讓cols成為您原始列表的名稱。那么代碼可能是:


D = "Description"


previous_current = zip([None] + cols[:-1], cols)

df.columns = [curr if curr != D else prev + "_" + D  for prev, curr in previous_current]

結果:


>>> df.columns

Index(['Sl.No', 'Job', 'Job_Description', 'Vendor', 'Vendor_Description',

       'WO No', 'Accounting Center ', 'Accounting Center _Description',

       'Nature Of Work', 'WO Type', 'WO Date', 'WO From Date', 'WO To Date',

       'Bill No', 'Running Bill No', 'Bill Date', 'Bill Status', 'Voucher No',

       'Voucher Date', 'Bank \nVoucher No', 'Bank Voucher\n Date',

       ' Paid Amount', 'Currency', 'WO Amt', 'Bill Amt', 'Service Tax Amt',

       'VAT Amt', 'Total Tax \nAmt', ' Advance Amt', 'Gross Amt',

       'Deduction Amt', 'Net Amt'],

      dtype='object')

說明:


我們構建了一些作為對列表的東西(previous, current):


>>> previous_current = zip([None] + cols[:-1], cols)

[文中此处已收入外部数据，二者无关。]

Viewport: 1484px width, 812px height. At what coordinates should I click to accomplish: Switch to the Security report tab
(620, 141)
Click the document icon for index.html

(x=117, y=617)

>>> list(previous_current)

[(None, 'Sl.No'),

 ('Sl.No', 'Job'),

 ('Job', 'Description'),

 ('Description', 'Vendor'),

 ('Vendor', 'Description'),

 ('Description', 'WO No'),

 ('WO No', 'Accounting Center '),

 ('Accounting Center ', 'Description'),

 ('Description', 'Nature Of Work'),

 ('Nature Of Work', 'WO Type'),

 ('WO Type', 'WO Date'),

 ('WO Date', 'WO From Date'),

 ('WO From Date', 'WO To Date'),

 ('WO To Date', 'Bill No'),

 ('Bill No', 'Running Bill No'),

 ('Running Bill No', 'Bill Date'),

 ('Bill Date', 'Bill Status'),

 ('Bill Status', 'Voucher No'),

 ('Voucher No', 'Voucher Date'),

 ('Voucher Date', 'Bank \nVoucher No'),

 ('Bank \nVoucher No', 'Bank Voucher\n Date'),

 ('Bank Voucher\n Date', ' Paid Amount'),

 (' Paid Amount', 'Currency'),

 ('Currency', 'WO Amt'),

 ('WO Amt', 'Bill Amt'),

 ('Bill Amt', 'Service Tax Amt'),

 ('Service Tax Amt', 'VAT Amt'),

 ('VAT Amt', 'Total Tax \nAmt'),

 ('Total Tax \nAmt', ' Advance Amt'),

 (' Advance Amt', 'Gross Amt'),

 ('Gross Amt', 'Deduction Amt'),

 ('Deduction Amt', 'Net Amt')]

然后我們迭代它,并通過該對的第二個元素(當前列標簽)我們決定

  • 是否保持原樣,或者

  • 將其附加前一列的標簽(該對的第一個元素)。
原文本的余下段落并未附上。